More than three decades later, women in Alabama may not have the same opportunity once afforded to me and my family.

I feel deep, sick pain for women who have undergone hormone therapy and were one day out from egg extraction or fertilized egg transfer and were told they would have to wait. The lonely, emotional fallout is devastating for them — not to mention the financial and physical extremes they have had to endure during their IVF process. I hope women in Alabama can find a way to transfer their treatment to nearby states.

My daughter and I made history at that Sacramento IVF clinic. That was followed, two years later, by the birth of my second daughter. Those zygotes were magic possibilities — my dreams and hopes. My body had work to do, to accept them, nurture them, grow them and become fully pregnant with them until they were viable enough for me to be considered pregnant. But they alone were not children.

When I was 17 and a senior in high school, Roe v. Wade passed and abortion became legal. On some level, I was excited because it meant freedom for women. I remember everyone on the front lawn of the high school being overjoyed, feeling that society was progressing.

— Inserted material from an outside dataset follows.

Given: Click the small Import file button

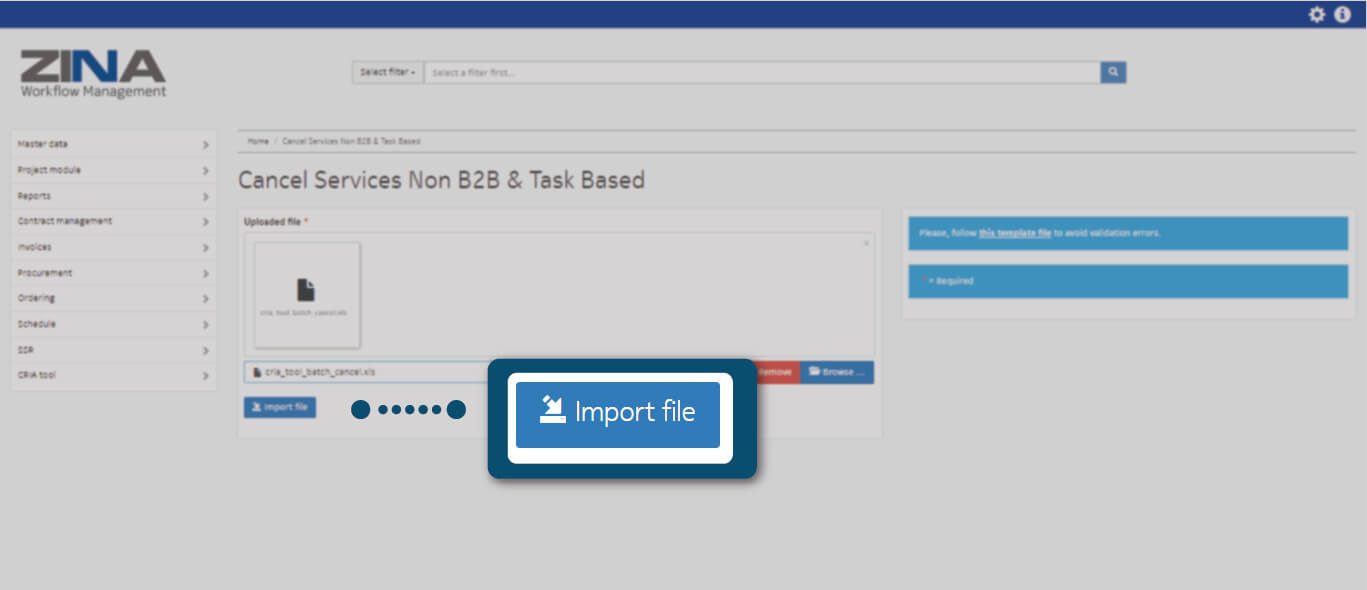Looking at the screenshot, I should click(x=280, y=407).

Now, Alabama is regressing. I am about one week away from becoming a grandmother, and I can only hope the ignorance remains within Alabama’s borders and leaves the rest of the country alone to pursue scientific wonders.

Marianne Porter earned her MFA in creative writing from the University of Nevada, Reno at Lake Tahoe. She is a freelance writer for Moonshine Ink, a monthly Truckee/Tahoe news publication, and her travel memoir, “Adrift Across Europe, 1973-’74,” has been accepted for publication by Pegasus Publishers.